George Papandreou, Alan L. Yuille

Abstract

We present a technique for exact simulation of Gaussian Markov random fields (GMRFs), which can be interpreted as locally injecting noise to each Gaussian factor independently, followed by computing the mean/mode of the perturbed GMRF. Coupled with standard iterative techniques for the solution of symmetric positive definite systems, this yields a very efficient sampling algorithm with essentially linear complexity in terms of speed and memory requirements, well suited to extremely large scale probabilistic models. Apart from synthesizing data under a Gaussian model, the proposed technique directly leads to an efficient unbiased estimator of marginal variances.
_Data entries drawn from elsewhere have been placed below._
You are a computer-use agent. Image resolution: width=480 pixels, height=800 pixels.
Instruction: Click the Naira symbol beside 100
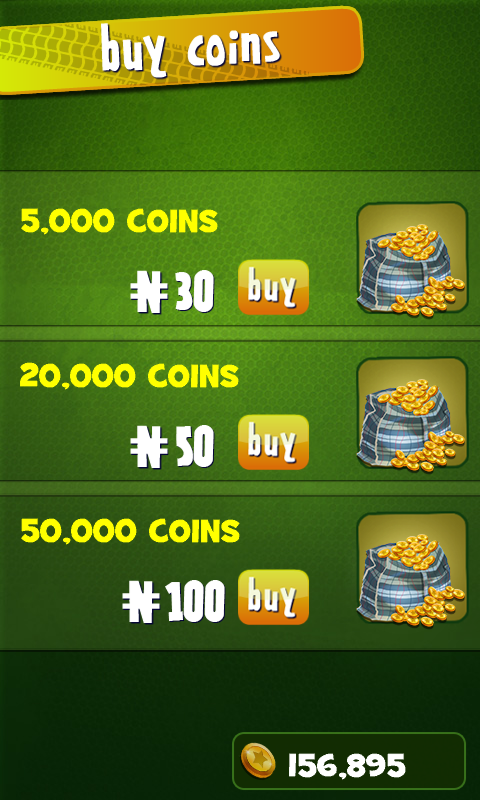(141, 604)
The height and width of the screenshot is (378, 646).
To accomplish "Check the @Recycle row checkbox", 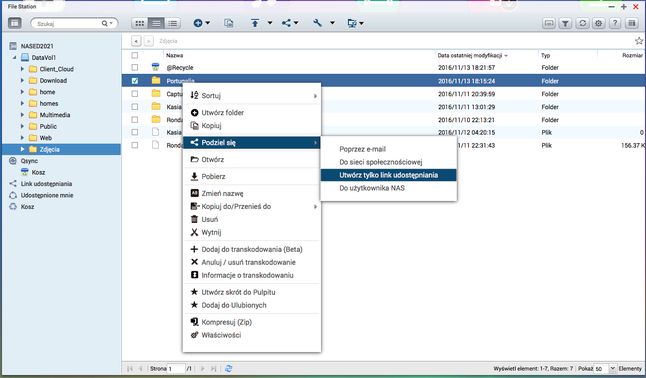I will [135, 67].
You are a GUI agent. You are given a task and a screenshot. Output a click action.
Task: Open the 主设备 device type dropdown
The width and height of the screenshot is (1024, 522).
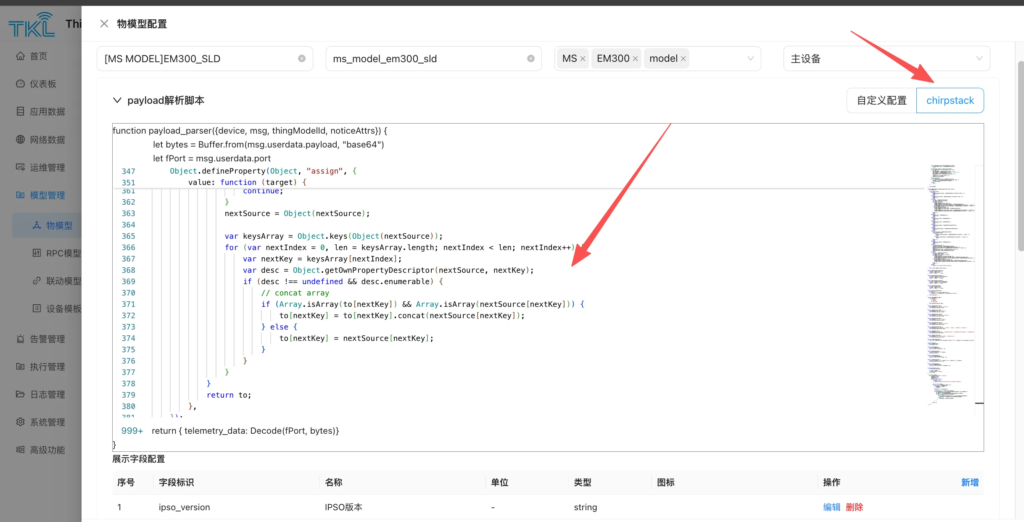886,59
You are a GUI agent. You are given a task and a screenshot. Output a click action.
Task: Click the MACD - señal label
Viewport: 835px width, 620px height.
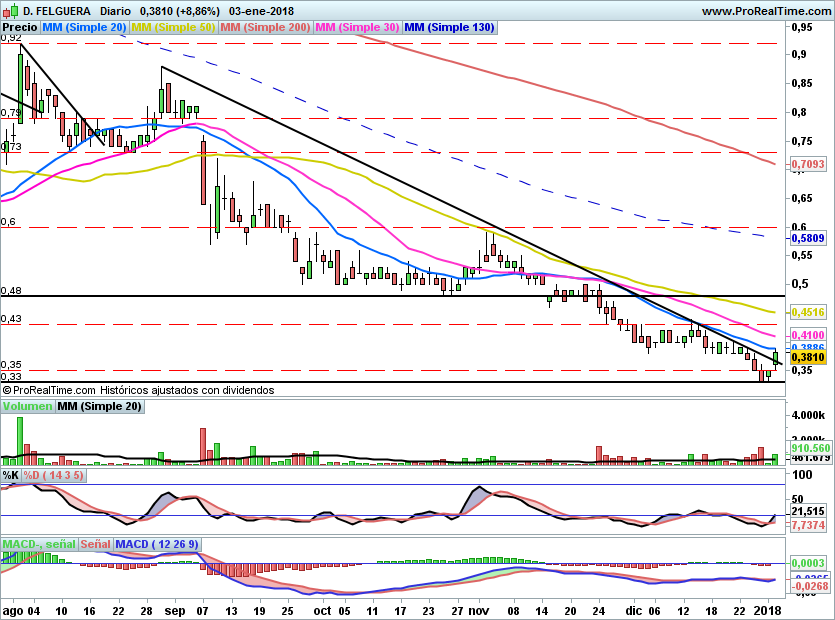pos(38,544)
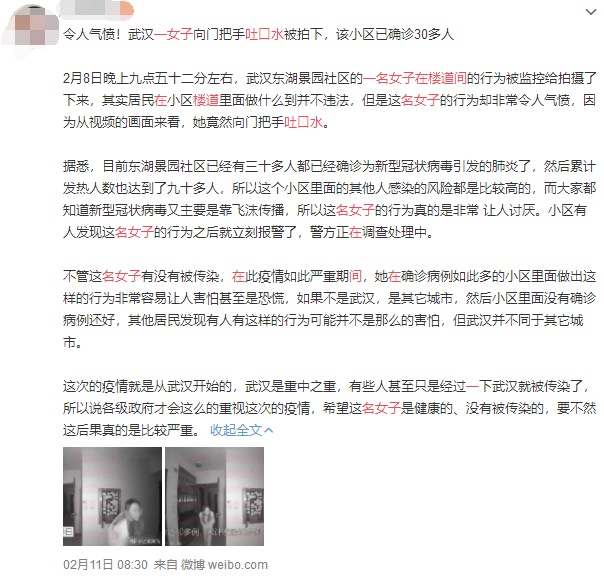The image size is (604, 576).
Task: Open the 02月11日 08:30 timestamp link
Action: tap(105, 565)
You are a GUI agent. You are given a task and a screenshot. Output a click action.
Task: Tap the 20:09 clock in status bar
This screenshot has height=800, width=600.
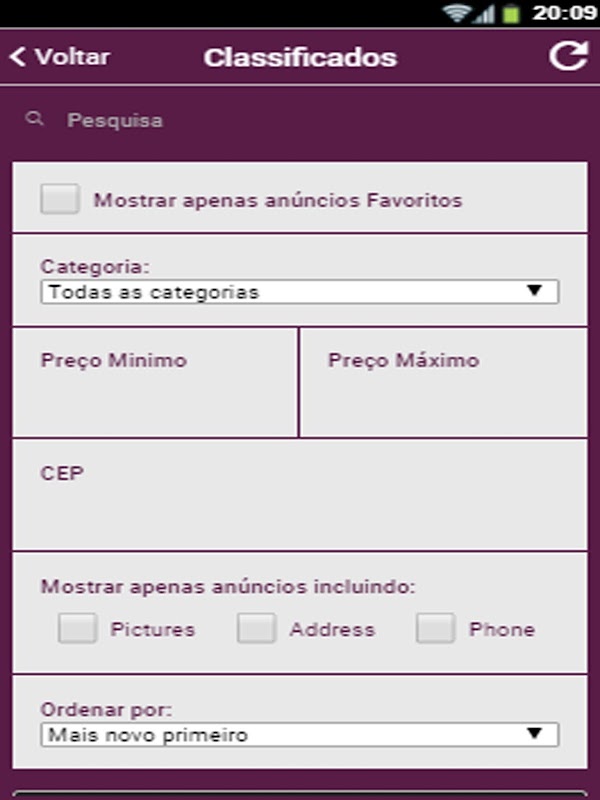click(x=563, y=13)
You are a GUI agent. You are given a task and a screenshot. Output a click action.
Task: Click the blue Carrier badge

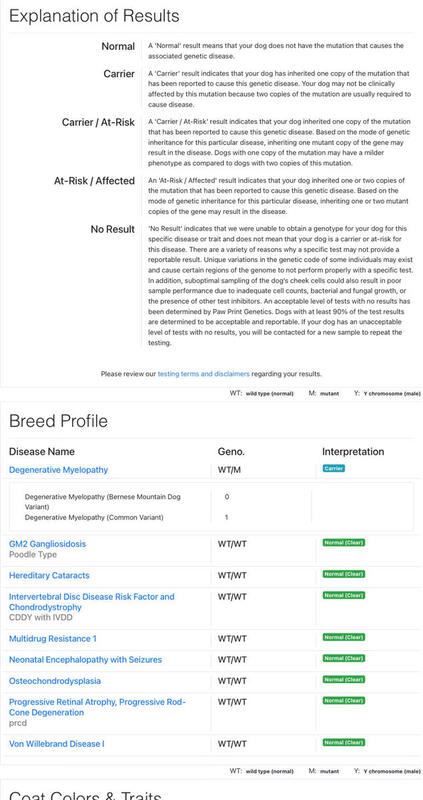(x=334, y=468)
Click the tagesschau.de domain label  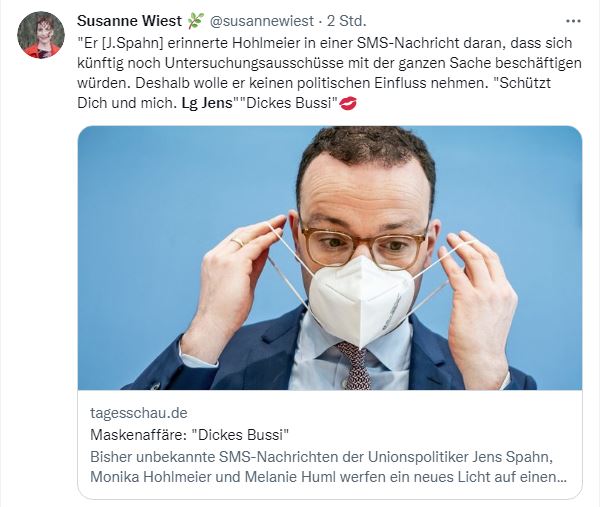(139, 413)
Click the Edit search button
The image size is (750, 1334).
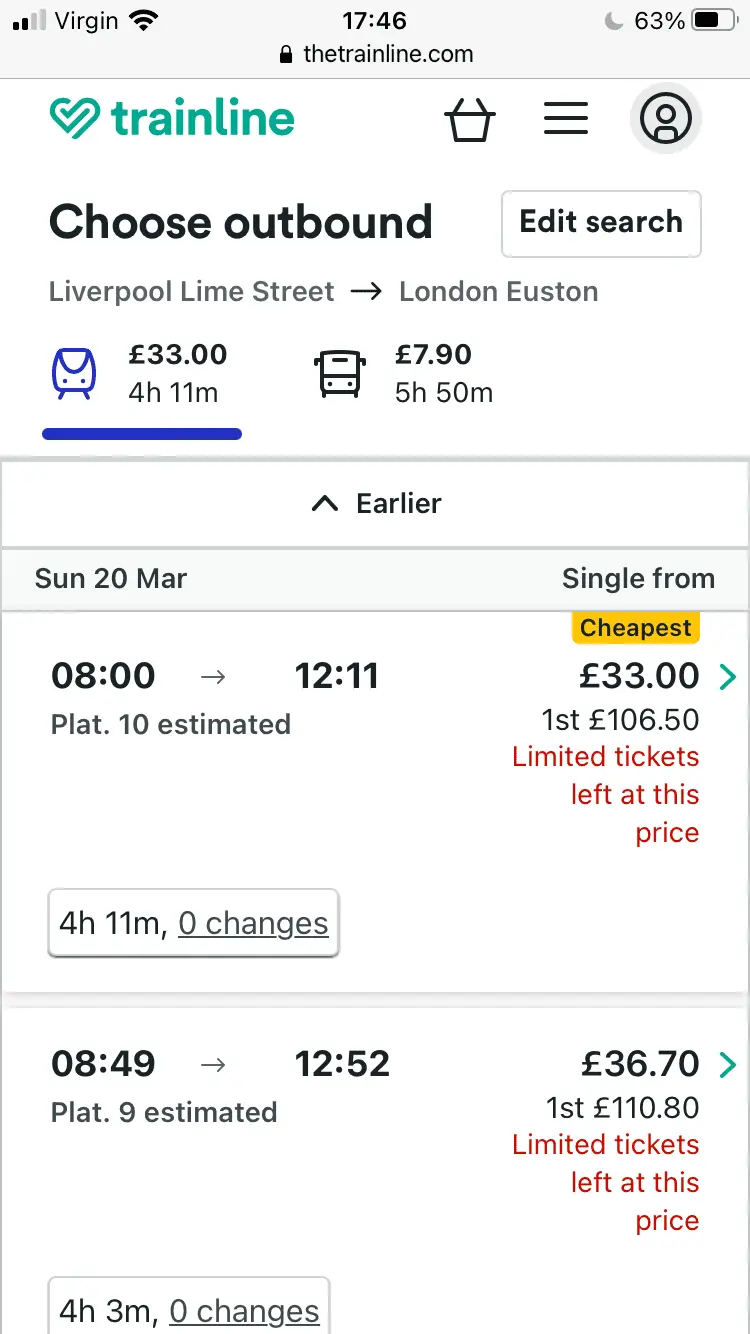(x=601, y=223)
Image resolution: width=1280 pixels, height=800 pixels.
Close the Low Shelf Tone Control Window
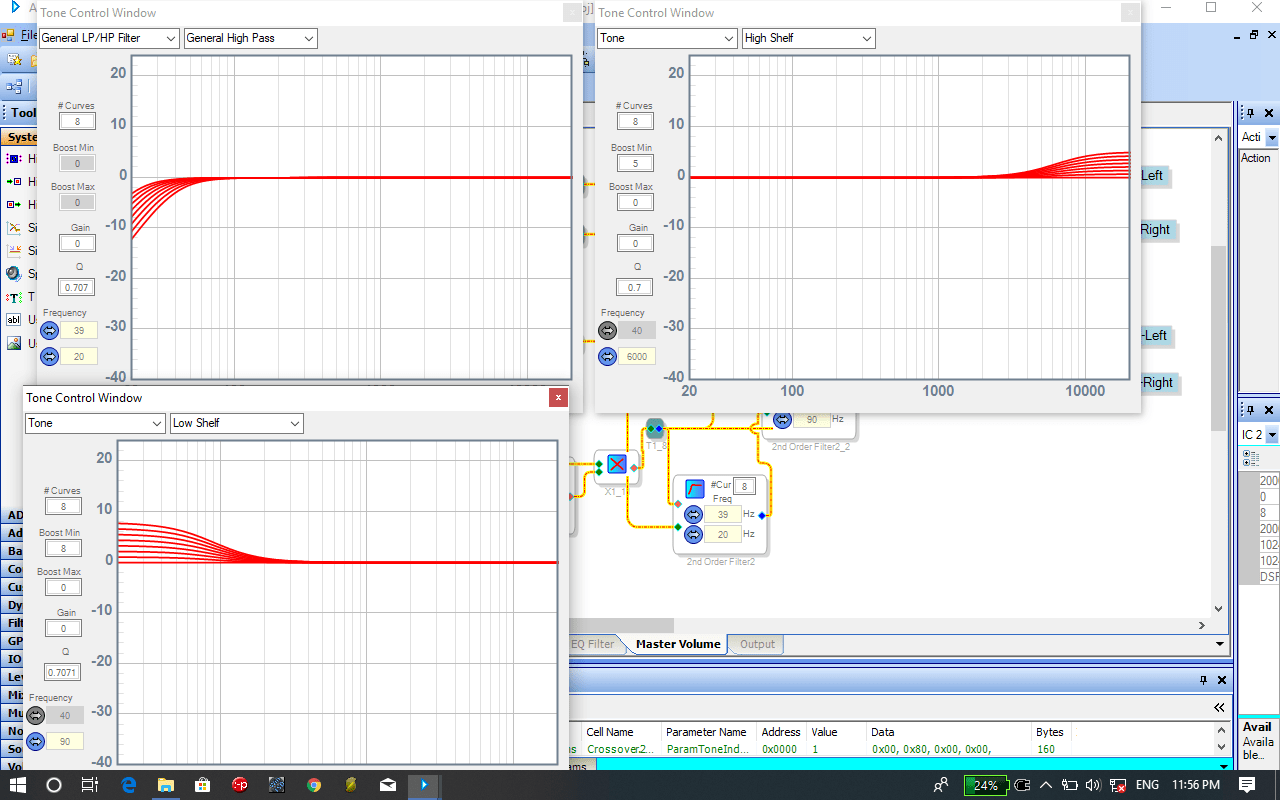pyautogui.click(x=558, y=398)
Beyond Gaussian models, the proposed algorithm is also very useful for handling highly non-Gaussian continuously-valued MRFs such as those arising in statistical image modeling or in the first layer of deep belief networks describing real-valued data, where the non-quadratic potentials coupling different sites can be represented as finite or infinite mixtures of Gaussians with the help of local or distributed latent mixture assignment variables. The Bayesian treatment of such models most naturally involves a block Gibbs sampler which alternately draws samples of the conditionally independent latent mixture assignments and the conditionally multivariate Gaussian continuous vector and we show that it can directly benefit from the proposed methods.